The Department of Energy on Monday announced that huge fuel price increases will be implemented by petroleum companies beginning Tuesday, 17 March, until 23 March, but in a staggered manner.

In a press briefing on Monday at the DOE in Taguig City, Energy Secretary Sharon Garin said price adjustments for gasoline are set at P12.90 to P16.60 per liter, diesel at P20.40 to P23.90, and kerosene at P6.90 to P8.90 per liter.

“For the supply, we have tasked all oil companies to ensure that all their contracts are still being followed by their suppliers. The PNOC (Philippine National Oil Company) is tasked to find alternative suppliers na hindi pinupuntahan ng ating oil companies. We have control over the supply, we have control over the power, but for the price, it is not really something that the Philippines, even the government, can control because we are so dependent on importation,” Garin told reporters.

As of mid-March 2026, global crude oil prices are elevated, with Brent crude hovering around $104–$105 per barrel and WTI (West Texas Intermediate) trading above $97–$100 per barrel, attributed to heightened supply risks in the Middle East and concerns over war-related disruptions.

Asked whether the price of crude per barrel could reach $200 per barrel, which would mean greater fuel prices to be borne by motorists, Garin said: “Only God knows.”

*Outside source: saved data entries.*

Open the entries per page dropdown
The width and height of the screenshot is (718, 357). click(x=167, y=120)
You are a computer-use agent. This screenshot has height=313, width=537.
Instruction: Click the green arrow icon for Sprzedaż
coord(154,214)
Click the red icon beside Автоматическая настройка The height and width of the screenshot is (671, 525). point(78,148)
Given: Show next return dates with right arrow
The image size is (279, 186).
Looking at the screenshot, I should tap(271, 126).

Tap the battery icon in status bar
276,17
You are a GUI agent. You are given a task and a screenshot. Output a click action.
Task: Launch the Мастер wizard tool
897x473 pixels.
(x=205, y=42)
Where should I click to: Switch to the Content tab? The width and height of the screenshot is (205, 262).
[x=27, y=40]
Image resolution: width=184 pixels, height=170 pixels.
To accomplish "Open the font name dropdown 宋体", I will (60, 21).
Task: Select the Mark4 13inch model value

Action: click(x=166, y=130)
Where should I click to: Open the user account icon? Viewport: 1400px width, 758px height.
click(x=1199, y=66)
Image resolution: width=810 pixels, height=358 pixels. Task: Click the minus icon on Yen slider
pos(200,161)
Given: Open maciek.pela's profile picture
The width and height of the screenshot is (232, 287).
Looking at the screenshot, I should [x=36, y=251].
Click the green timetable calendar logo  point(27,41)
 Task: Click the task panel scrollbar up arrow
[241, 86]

Garin said they are also checking whether fuel companies need a credit facility to support them during this period of crisis to make it easier for them to lock in orders, bring in more supplies, or ease some constraints on fuel importation.

“Oil companies can get their own supply, or they can work with the PNOC to get a supply for them. So, we are open, and we are designing all arrangements on what is feasible to make it easier for them to lock in orders. We met with them if they need more interventions on some of the supplies they have ordered, or in terms of financing,” she stressed.

Export restrictions

Meanwhile, Garin admitted that, like any other oil-importing country, the Philippines is affected by the decision of some countries to halt oil exports.

Earlier, China and Thailand, among other Asian nations, restricted or halted fuel exports as of March 2026 to secure domestic supply amid persisting Middle East tensions, which resulted in the closure of the Strait of Hormuz.

“Like all countries, the Philippines is affected because some of our supplier countries stopped exporting, Thailand, for example. But we are now doing a government-to-government approach for that. Also, China, that is why we have tasked PNOC together with the DFA (Department of Foreign Affairs) to approach these countries, because we have good relations with these countries, and they have been our traditional suppliers. But the effects are there,” she explained, adding that only countries that have new contracts from China and Thailand cannot secure exports from these countries.

To date, the Philippines has been counting on fuel exports from China, Thailand, South Korea, Singapore, and Japan, among others.

“But we are also contacting more than that and approaching them. For example, Singapore hasn’t closed, and there are other contacts who have not closed. There are other countries that are not our usual suppliers that are willing to sell (fuel),” she said.

She also said that they are working to include Russia, a crude-exporting country, as a source for imports, as the Philippines has an operating crude refinery, particularly the one run by Petron.

Two weeks ago, President Ferdinand Marcos Jr. said the country had 50–60 days of fuel stocks; however, Garin said this had already been depleted by more than 14 days.

“We still have enough because most of our gas stations have already been stocked, and most of our diesel power plants have enough already. Whatever the needs of our diesel power plants and some of our industries, they already have stocks there for a few months. The only problem is on the transportation side,” she said.